* **What you should do**
What you produce should be an exact transcription of the data, minus any pictures.

*** Records shown ***

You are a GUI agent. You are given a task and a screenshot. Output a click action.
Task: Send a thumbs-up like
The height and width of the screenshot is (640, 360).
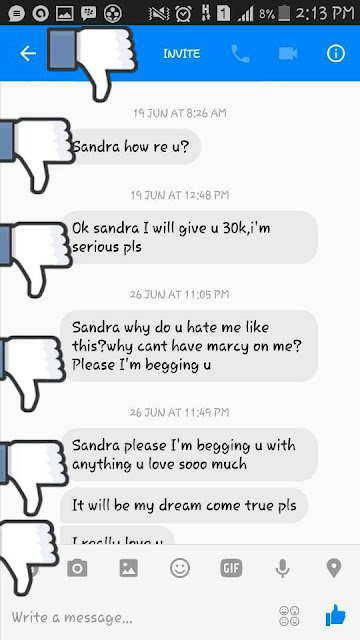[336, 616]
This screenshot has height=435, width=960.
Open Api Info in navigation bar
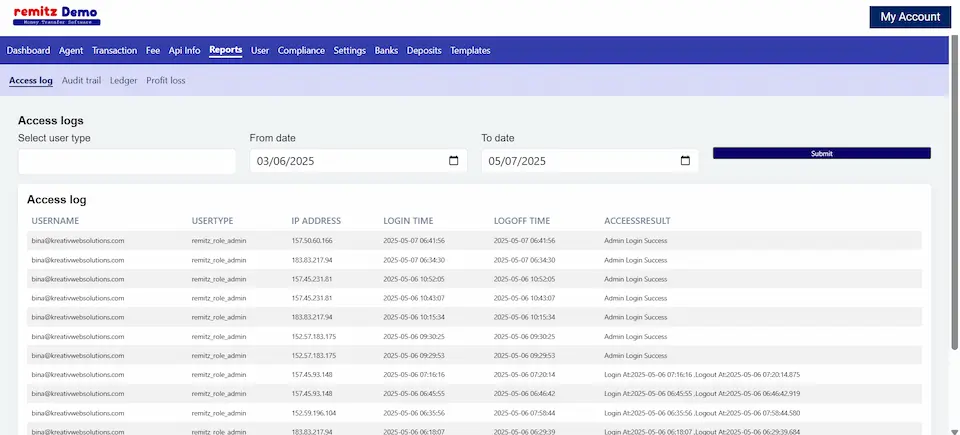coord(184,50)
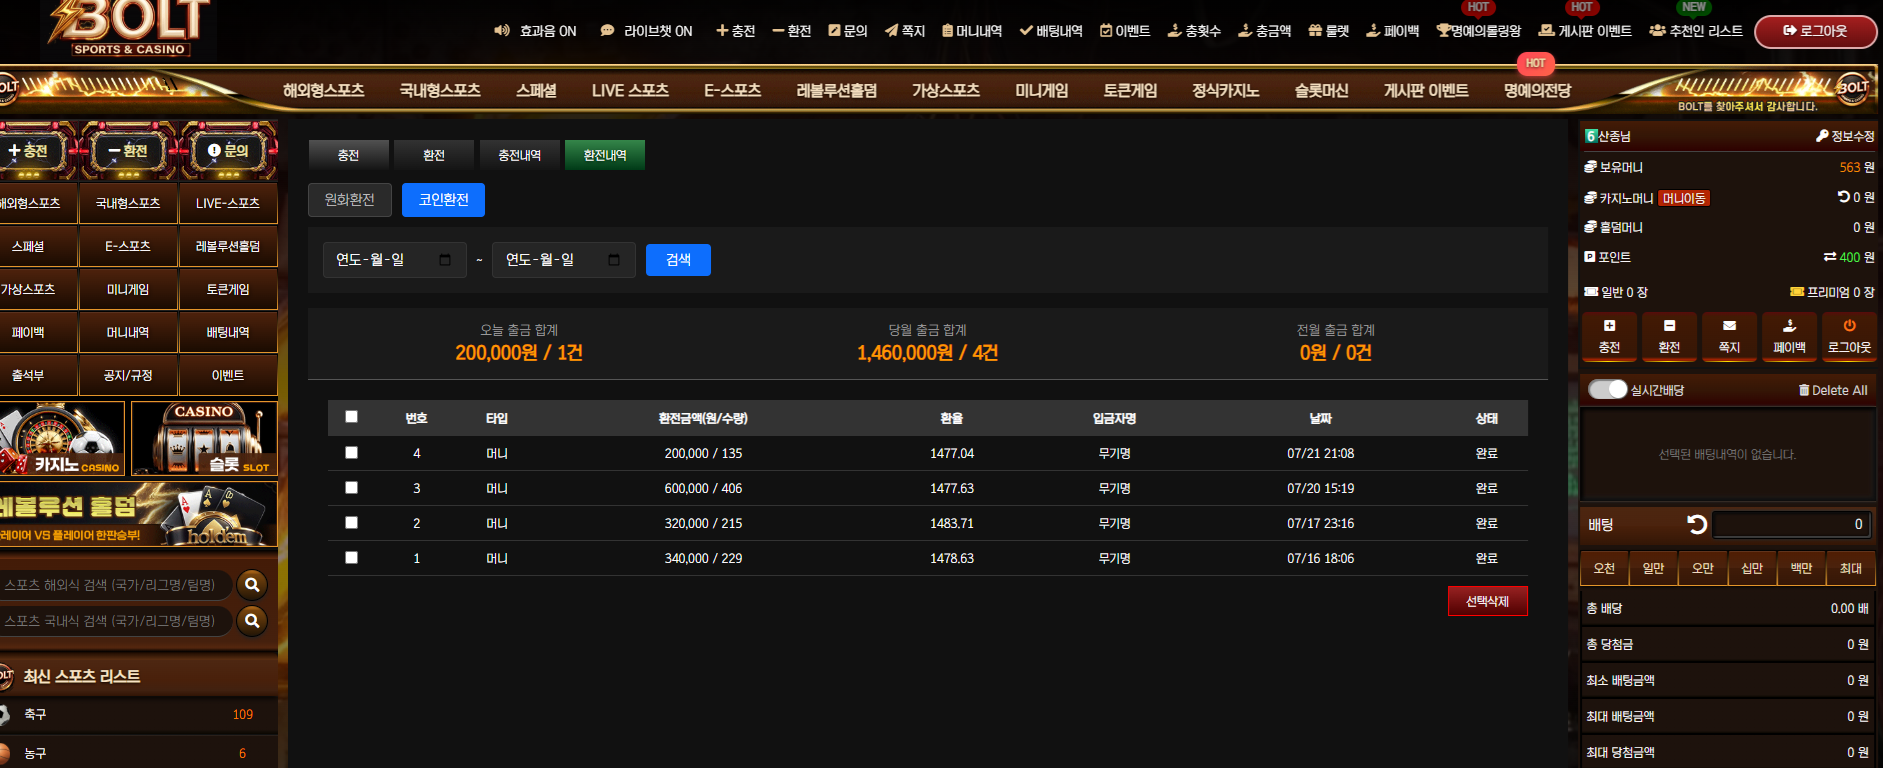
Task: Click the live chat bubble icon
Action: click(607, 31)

***

* **Exercise result**
You are a GUI agent. You are given a task and a screenshot. Output a click action.
Task: Send a thumbs-up like
The height and width of the screenshot is (640, 360).
[336, 616]
This screenshot has height=435, width=960.
Open Api Info in navigation bar
coord(184,50)
Task: Click the live chat bubble icon
Action: click(607, 31)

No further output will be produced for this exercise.